The measure, which was taken against the vigorous opposition of Germans on the central bank’s board and their subsequent resignations, has led to a distinct reduction of risk premiums for bonds issued by European crisis countries. Some of the countries have been able to step out of the protective umbrella and borrow money on the capital markets on their own.
Even if this success is now largely indisputable, the eurozone is basically making no headway toward real recovery, unlike the United States. Six years after the financial crisis’ start and four years since the beginning of the euro zone’s crisis, growth remains anemic despite Germany’s upsurge, and the unemployment rate remains at an unacceptably high level.
This stubborn weakness is having an undesired consequence: the inflation rate is moving toward deflation. In periods of stagnating prospects for sales, companies can’t raise prices. The ECB is alarmed, and rightly so. Danger exist of a Japanese scenario: declining prices and years of stagnation.
If the economy of the eurozone is once again to thrive upon a solid foundation, monetary policy must receive fiscal-political support, for example through an investment program.
Financial policy endeavors assiduously by means of new measures to stimulate economic circulation and prevent deflation. Prime interest rates are close to zero, parking money at the ECB is subject to penalty interest, and unlimited liquidity is made available to banks insofar as they lend money to companies.
All this is well-meant but futile. The only thing the central bank is accomplishing is inducing euphoria in financial markets. The abundant flow of money leads to rising stock prices that distance themselves ever further, at least in Europe, from fundamental economic reality. It’s the rich topsoil on which speculative bubbles flourish. Viewed against this background, no way exists to avoid seeing that financial policy has exhausted its possibilities.

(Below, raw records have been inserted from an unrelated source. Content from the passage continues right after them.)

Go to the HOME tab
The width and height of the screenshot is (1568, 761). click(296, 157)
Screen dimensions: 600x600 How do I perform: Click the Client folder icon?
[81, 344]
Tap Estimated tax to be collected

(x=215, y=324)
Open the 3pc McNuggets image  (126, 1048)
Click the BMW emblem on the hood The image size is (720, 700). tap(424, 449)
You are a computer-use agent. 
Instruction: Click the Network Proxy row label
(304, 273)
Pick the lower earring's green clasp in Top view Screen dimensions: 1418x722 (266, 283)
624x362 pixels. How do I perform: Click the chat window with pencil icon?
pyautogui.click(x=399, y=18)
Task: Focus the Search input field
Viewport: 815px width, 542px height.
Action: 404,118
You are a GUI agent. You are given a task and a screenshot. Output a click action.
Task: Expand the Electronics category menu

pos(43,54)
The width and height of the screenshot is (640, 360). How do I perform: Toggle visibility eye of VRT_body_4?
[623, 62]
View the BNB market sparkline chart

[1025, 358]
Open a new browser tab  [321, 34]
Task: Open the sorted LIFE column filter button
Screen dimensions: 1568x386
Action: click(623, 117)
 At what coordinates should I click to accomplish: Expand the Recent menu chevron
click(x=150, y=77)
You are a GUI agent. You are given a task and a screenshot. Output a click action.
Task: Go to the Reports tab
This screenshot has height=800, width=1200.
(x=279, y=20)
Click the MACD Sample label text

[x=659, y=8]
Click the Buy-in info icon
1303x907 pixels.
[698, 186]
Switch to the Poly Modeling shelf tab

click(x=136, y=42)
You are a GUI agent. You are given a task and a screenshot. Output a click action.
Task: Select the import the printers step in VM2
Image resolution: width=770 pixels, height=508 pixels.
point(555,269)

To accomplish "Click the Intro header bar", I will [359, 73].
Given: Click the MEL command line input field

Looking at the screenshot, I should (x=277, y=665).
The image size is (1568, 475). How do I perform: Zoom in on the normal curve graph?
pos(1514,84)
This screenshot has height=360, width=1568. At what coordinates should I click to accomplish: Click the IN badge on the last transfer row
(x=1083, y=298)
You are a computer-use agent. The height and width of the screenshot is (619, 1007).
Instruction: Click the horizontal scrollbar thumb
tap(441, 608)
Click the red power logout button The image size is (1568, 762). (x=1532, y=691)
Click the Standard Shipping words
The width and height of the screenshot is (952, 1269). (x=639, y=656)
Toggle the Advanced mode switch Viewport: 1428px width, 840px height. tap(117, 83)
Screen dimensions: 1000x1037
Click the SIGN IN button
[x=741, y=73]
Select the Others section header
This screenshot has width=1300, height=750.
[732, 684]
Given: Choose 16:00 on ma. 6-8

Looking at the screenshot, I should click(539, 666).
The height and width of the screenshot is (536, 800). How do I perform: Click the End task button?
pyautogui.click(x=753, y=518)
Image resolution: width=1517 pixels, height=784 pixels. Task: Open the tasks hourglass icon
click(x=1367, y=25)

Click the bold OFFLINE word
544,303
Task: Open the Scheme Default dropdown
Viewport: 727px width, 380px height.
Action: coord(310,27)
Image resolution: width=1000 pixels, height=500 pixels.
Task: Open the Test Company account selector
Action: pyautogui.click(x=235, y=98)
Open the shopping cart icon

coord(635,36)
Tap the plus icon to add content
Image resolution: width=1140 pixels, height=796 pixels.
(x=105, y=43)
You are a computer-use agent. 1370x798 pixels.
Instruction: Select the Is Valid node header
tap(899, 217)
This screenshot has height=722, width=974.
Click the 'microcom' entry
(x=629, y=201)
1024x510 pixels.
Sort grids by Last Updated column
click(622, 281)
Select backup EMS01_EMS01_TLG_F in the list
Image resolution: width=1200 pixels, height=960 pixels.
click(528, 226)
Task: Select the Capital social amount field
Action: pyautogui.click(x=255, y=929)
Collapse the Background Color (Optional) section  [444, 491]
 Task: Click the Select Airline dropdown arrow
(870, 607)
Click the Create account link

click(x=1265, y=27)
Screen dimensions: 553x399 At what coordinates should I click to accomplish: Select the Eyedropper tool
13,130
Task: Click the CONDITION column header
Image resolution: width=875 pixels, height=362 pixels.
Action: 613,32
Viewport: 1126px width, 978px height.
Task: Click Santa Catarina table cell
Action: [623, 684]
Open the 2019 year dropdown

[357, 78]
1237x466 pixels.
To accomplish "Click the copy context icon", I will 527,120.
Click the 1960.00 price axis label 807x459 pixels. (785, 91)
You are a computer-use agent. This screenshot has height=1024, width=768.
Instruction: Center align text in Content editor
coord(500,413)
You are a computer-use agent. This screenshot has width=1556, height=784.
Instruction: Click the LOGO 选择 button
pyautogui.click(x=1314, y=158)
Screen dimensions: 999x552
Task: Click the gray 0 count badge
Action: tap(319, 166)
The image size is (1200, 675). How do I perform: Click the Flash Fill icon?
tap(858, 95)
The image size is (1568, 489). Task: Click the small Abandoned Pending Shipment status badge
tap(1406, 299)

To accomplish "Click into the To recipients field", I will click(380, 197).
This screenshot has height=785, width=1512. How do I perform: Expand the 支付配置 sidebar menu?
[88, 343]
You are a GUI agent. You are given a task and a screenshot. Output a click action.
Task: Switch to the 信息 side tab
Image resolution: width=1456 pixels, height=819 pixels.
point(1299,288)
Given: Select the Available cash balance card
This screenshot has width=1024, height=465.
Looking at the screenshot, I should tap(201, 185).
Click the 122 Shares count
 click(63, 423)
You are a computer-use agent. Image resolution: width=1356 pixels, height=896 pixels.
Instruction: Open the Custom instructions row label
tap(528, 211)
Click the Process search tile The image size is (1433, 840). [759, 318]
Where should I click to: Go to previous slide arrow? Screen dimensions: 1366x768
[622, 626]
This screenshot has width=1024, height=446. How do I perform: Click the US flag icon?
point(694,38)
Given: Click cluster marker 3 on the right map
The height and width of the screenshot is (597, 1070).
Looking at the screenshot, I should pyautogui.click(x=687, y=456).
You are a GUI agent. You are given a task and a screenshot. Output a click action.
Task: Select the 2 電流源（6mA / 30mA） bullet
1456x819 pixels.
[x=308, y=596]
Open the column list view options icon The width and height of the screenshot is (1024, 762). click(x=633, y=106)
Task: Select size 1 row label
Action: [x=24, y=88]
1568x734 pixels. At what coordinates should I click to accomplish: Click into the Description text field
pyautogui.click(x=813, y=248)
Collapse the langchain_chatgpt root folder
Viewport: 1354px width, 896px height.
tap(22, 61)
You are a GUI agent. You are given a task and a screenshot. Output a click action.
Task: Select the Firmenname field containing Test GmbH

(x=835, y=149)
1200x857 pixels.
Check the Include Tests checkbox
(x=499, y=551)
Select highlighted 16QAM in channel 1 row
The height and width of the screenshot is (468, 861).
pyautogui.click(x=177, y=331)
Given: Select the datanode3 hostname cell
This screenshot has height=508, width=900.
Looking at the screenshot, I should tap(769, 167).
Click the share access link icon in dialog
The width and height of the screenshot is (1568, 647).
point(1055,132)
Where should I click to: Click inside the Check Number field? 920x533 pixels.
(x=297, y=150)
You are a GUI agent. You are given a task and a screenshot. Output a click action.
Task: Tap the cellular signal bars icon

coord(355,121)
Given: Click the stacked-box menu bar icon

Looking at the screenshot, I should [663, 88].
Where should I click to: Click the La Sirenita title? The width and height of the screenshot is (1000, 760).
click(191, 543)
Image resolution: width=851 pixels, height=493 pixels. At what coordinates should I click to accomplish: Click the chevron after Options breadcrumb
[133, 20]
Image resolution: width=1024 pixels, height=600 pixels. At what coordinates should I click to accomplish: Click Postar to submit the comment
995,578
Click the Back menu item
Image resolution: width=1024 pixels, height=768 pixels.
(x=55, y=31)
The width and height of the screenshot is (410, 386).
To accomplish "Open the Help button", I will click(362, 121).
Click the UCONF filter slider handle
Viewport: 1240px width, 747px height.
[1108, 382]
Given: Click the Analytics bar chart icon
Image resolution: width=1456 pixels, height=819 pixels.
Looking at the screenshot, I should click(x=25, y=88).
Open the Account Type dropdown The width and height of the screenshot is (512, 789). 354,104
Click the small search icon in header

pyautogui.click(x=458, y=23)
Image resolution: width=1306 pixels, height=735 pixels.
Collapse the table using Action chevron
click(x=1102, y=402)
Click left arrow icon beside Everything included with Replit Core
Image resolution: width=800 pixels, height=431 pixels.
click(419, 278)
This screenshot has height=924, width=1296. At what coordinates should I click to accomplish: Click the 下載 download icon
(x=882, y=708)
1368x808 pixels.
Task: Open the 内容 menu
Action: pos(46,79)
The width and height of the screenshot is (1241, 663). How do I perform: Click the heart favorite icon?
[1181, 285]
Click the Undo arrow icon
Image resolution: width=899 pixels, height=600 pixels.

If the economy of the eurozone is once again to thrive upon a solid foundation, monetary policy must receive fiscal-political support, for example through an investment program. Only in this way can increased demand be achieved throughout the euro zone; as a consequence, the demand for liquidity will also be invigorated. Then monetary stimulus will finally cease running on idle and, through extremely favorable terms for financing, will contribute to an acceleration in growth.
In addition, this would represent a chance for the financial markets to attain a stable footing. If the ECB were to announce a gradual end to the generous provision of money because of an improved economic situation, it would in addition put investors under time pressure to invest quickly. This could be the beginning of a self-sustaining economic upsurge in Europe.